**Activity:**
Here, the job is to give back every entry below unchanged, omitting pictures.

Extracted entries START

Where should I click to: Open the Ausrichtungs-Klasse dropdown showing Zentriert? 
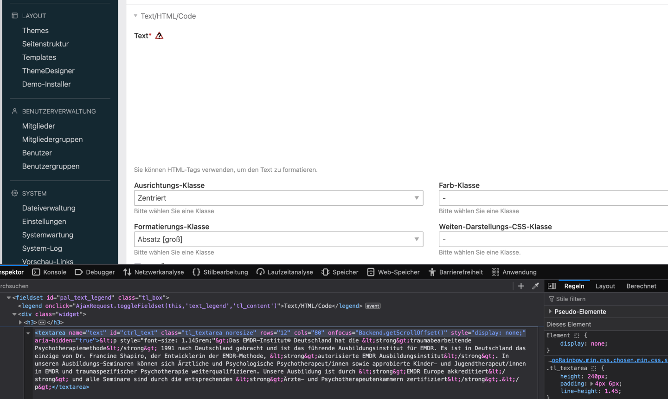pos(278,198)
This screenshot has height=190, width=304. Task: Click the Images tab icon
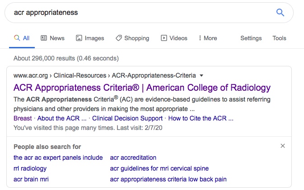pos(79,38)
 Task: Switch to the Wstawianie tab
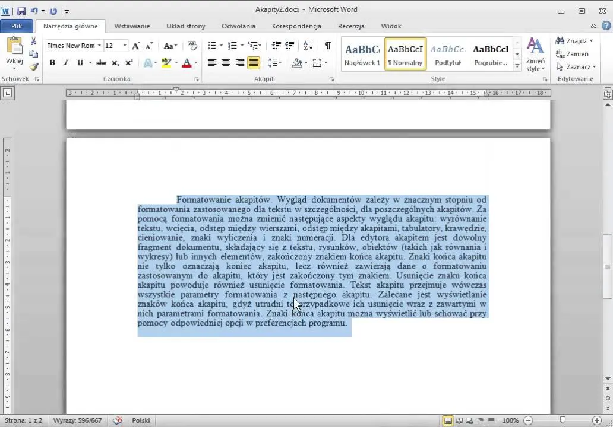pos(132,26)
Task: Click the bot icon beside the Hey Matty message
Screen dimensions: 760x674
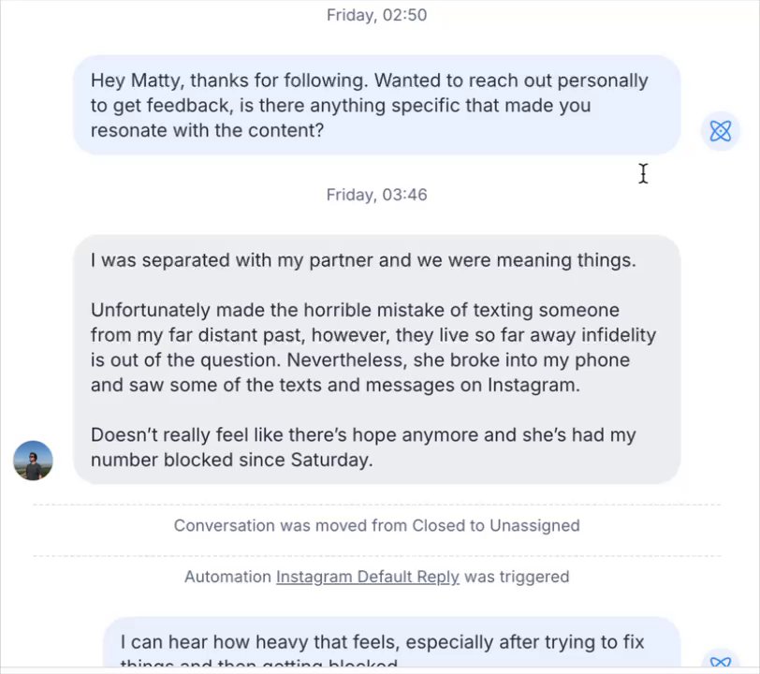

Extracted entries END

**Expected output:**
Where should I click to: Open the Ausrichtungs-Klasse dropdown showing Zentriert? 
pos(278,198)
This screenshot has height=190, width=304. Task: Click the Images tab icon
pos(79,38)
 Task: Switch to the Wstawianie tab
pos(132,26)
Task: Click the bot icon beside the Hey Matty message
Screen dimensions: 760x674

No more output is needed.